HTTP Status 404 - /WissmannBuch/servlet/jsplernen.ServletHalloWelt

--------------------------------------------------------------------------------

type Status report

message /WissmannBuch/servlet/jsplernen.ServletHalloWelt

description The requested resource (/WissmannBuch/servlet/jsplernen.ServletHalloWelt) is not available.


--------------------------------------------------------------------------------

Apache Tomcat/7.0.22


Nehme Tomcat 7.0.22 und

Eclipse Java EE IDE for Web Developers.

Version: 1.3.2.20110218-0812
Build id: 20110218-0911

Wie kriege ich jetzt mein Servlet zum Laufen?
*Bin für jede Hilfe dankbar!*


----------



## nillehammer (20. Okt 2011)

Die URL zu einem Servlet besteht aus 5 Sachen:
- Protokoll (http:// oder https://), ist ok
- Host (z.B. localhost), ist ok
- Der TCP-Port (Standardmäßig läuft Tomcat auf 8080), also wohl auch ok
- Der Context, das ist Servlet-Sprech für die Webanwendung. Es gibt einen speziellen Context "ROOT", bei dem nichts steht. Ansonsten muss hier der Name Deiner Webanwendung stehen.
- Die Resource, also entweder der Name einer JSP-Datei oder die *gemappte* Url eines Servlets.

Die komplette URL müsste dann so aussehen:
- Wenn Deine Webanwendung/Context einen Namen hat:
http://localhost:8080/<Name_Deiner_Webanwendung>/WissmannBuch
- Wenn Du im ROOT-Context entwickelst:
http:// localhost:8080/WissmannBuch (habe mit Absicht ein Leerzeichen eingebaut, damit es vom Forum nicht als URL interpretiert wird!)


----------



## Erando (21. Okt 2011)

ich habe mal 2 Sachen geändert:

*web.xml:*
[XML=11]<url-pattern>/HalloWelt</url-pattern>[/XML]

(nur den Namen, war sinnfrei weil mein Projekt bereits WissmannBuch heißt.)

*ServletHalloWelt.java*
[JAVA=11]@WebServlet({ "/HalloWelt"})
public class ServletHalloWelt extends HttpServlet {[/code]

Mit der 11.Zeile ist die URL im Eclipse Browser "http:// localhost:8080/WissmannBuch/HalloWelt" und nicht mehr "http:// localhost:8080/WissmannBuch/servlet/jsplernen.ServletHalloWelt" So ist sie ja auch gemappt.

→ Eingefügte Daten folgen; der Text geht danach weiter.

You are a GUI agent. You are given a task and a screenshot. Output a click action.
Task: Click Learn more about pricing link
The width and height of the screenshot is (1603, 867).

Aber ich kriege noch immer den http 404 Error von Tomcat.
Die Ordnerstruktur meines Web-Projekts ist übrigens (standardmäßig von Eclipse bei Erstellung eines dynamschen Webprojekts):


[XML]WissmannBuch
├───src
│   └───jsplernen
│       └───ServletHalloWelt.java
├───WebContent
│   └───WEB-INF
│       └───lib
│          └───web.xml[/XML]

*Edit:*
Ich hab das mal debuggt und da hat es funktioniert?! Auch ein Run nach dem Debuggen funktioniert plötzlich? Ich verstehs zwar nicht, aber wenigstens scheint doch alles richtig zu sein...


----------